Jericho was then asked about AEW’s victory in the Wednesday Night Wars. As he’s alluded elsewhere, Jericho isn’t surprised and credits AEW for following their own path as opposed to paying too much attention to NXT.

“We didn’t pop a little bit of the bubbly and have a celebration backstage, have cake or whatever,” Jericho stated. “But this war was decided months ago. And this wasn’t a war we asked for or a war we created. That was WWE doing what they do. And they lost! They lost handedly. They got beaten bad. And yes it’s good they had to move because of the NHL but it’s just good for them to move anyways. They’ll do better not worrying about what our ratings are and we’ll probably do better not having them.

“But it’s not like we ever really worried about it. We never had NXT on during the show, we never knew what segments we were going up against next or what was going on. We just did our show. And I know how WWE is and I’m sure the guys had our show running on one of their TV screens while we were doing that. We never had that. Because we have enough to worry about on our own. Now is it great that we beat NXT? Absolutely. But the best part is just having the night to ourselves. We don’t have to worry. And whether it’s an extra, I don’t know, hundred thousand, two hundred thousand, whether it’s all five hundred thousand people or whatever they were drawing that come to watch our show, that’s great.

“If nobody shows up that’s great too. Because we can just continue to do what we’ve been doing, which is put on the best possible show we can. And we don’t care what’s on; if it’s NXT or if there’s politics going on or if it’s the Grammys or whatever the hell it is. We can’t change that.
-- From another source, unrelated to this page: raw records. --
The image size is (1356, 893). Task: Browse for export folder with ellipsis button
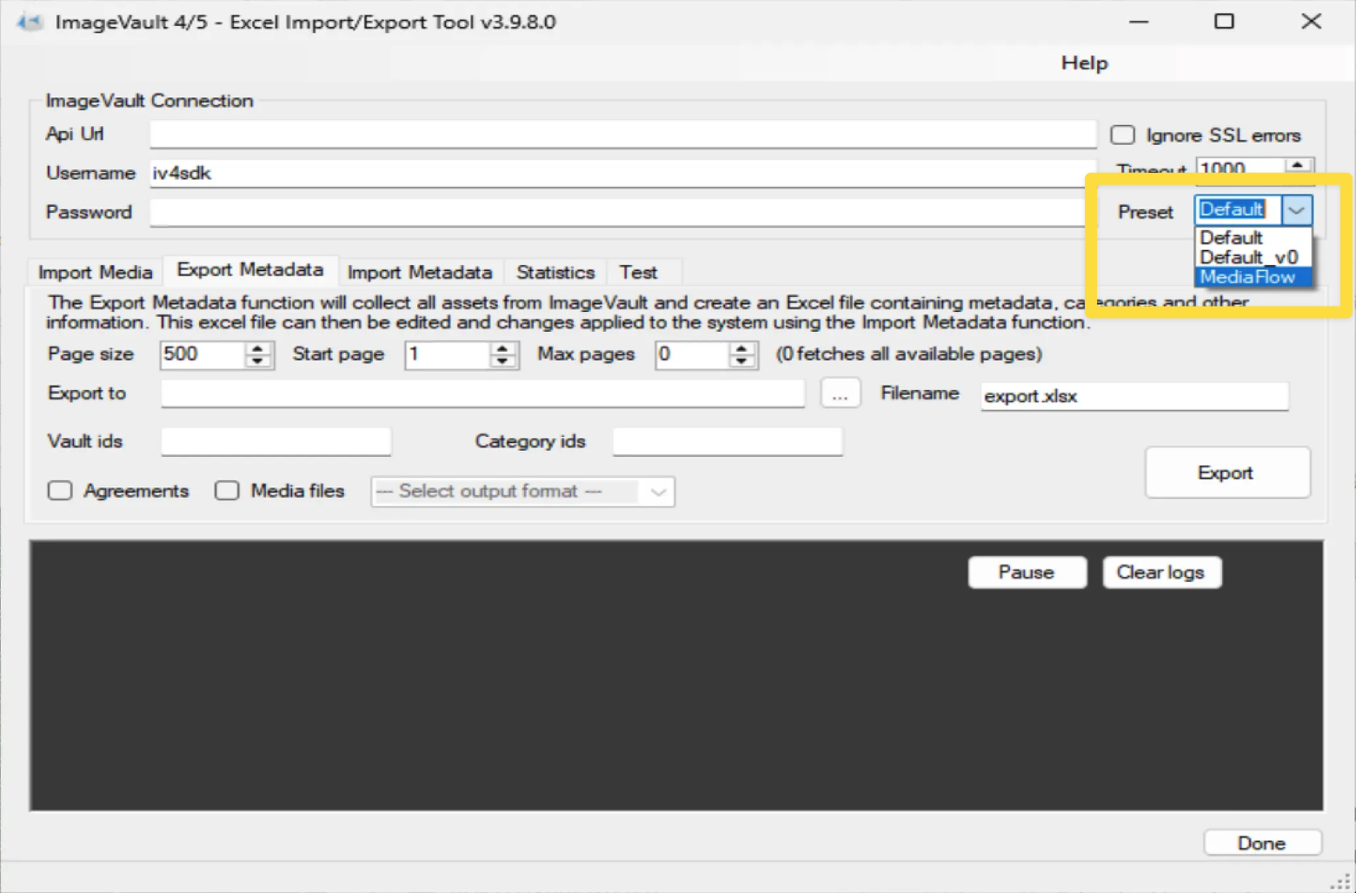(840, 394)
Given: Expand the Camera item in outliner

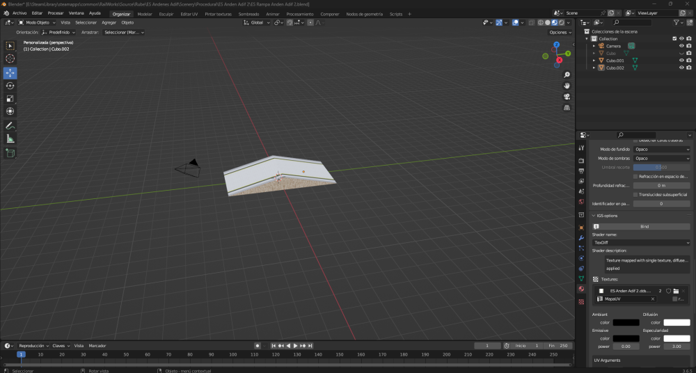Looking at the screenshot, I should pos(594,46).
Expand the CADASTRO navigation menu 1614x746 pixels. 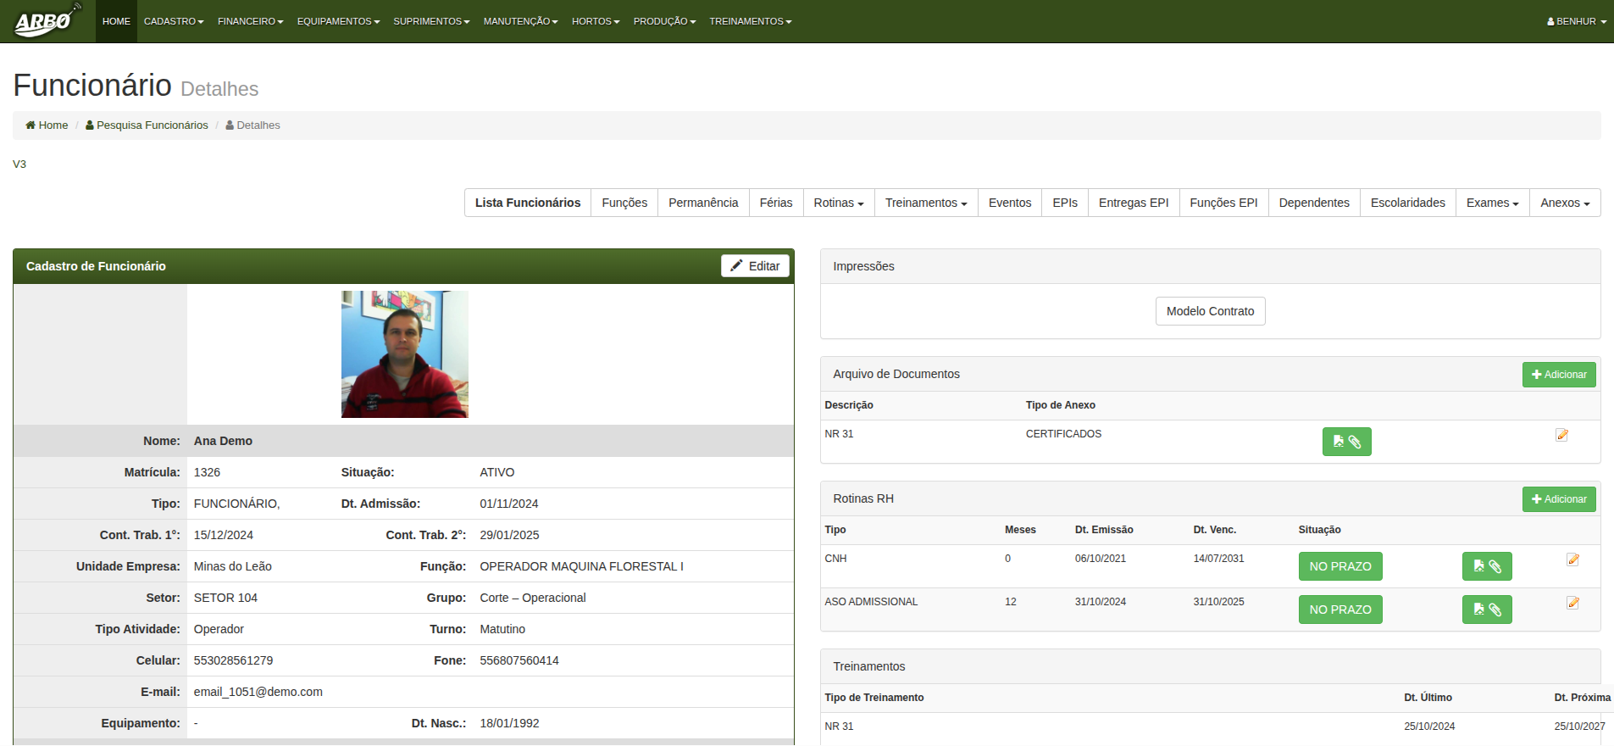coord(174,21)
All we can change and work on is our own show and putting on the best program that we can put on to draw more fans and increase our name value and our brand as much as we can.”

Bully Ray then asked Jericho if the younger talent in the AEW locker room had taken advantage of having so many veteran mentors at their disposal. Jericho believes that they have.

“Absolutely,” Jericho admitted. “I can only speak from my experience, but there’s a line outside of my door sometimes. I feel like Vince or Tony Khan where everybody wants to come and ask questions. That’s great. I have time for everybody that wants to come and talk to me. I feel almost like the bartender sometimes who has to alleviate the problems of people who have issues. We talk creative things, we talk about the typical story. ‘I feel like I’m spinning my wheels, what can I do to do better?’

“We have such a big roster. And we do have so many shows. I always explain Dynamite is huge, but so is Dark, so is Elevation. I think Elevation has drawn a million people for every episode so far. There is a lot of that.”

Jericho discussed the diversity in styles between the veterans in the back.

“The thing I love about the veterans on our show is you have guys with more experience than me,” Jericho said. “You mentioned Tully Blanchard or Jake Roberts or those type of guys. But then there’s guys at my level. Then there’s guys like Don Callis and Luther that have thirty years. Then someone like Kenny; he’s got twenty years. There’s a lot of veterans at different levels and different mindsets. So I think you can kind of go to everybody and get different perspectives. Go talk to Dustin and then go talk to whoever else might be there that’s been around for awhile and kind of pick and choose how you want to expand your character and make it better for you.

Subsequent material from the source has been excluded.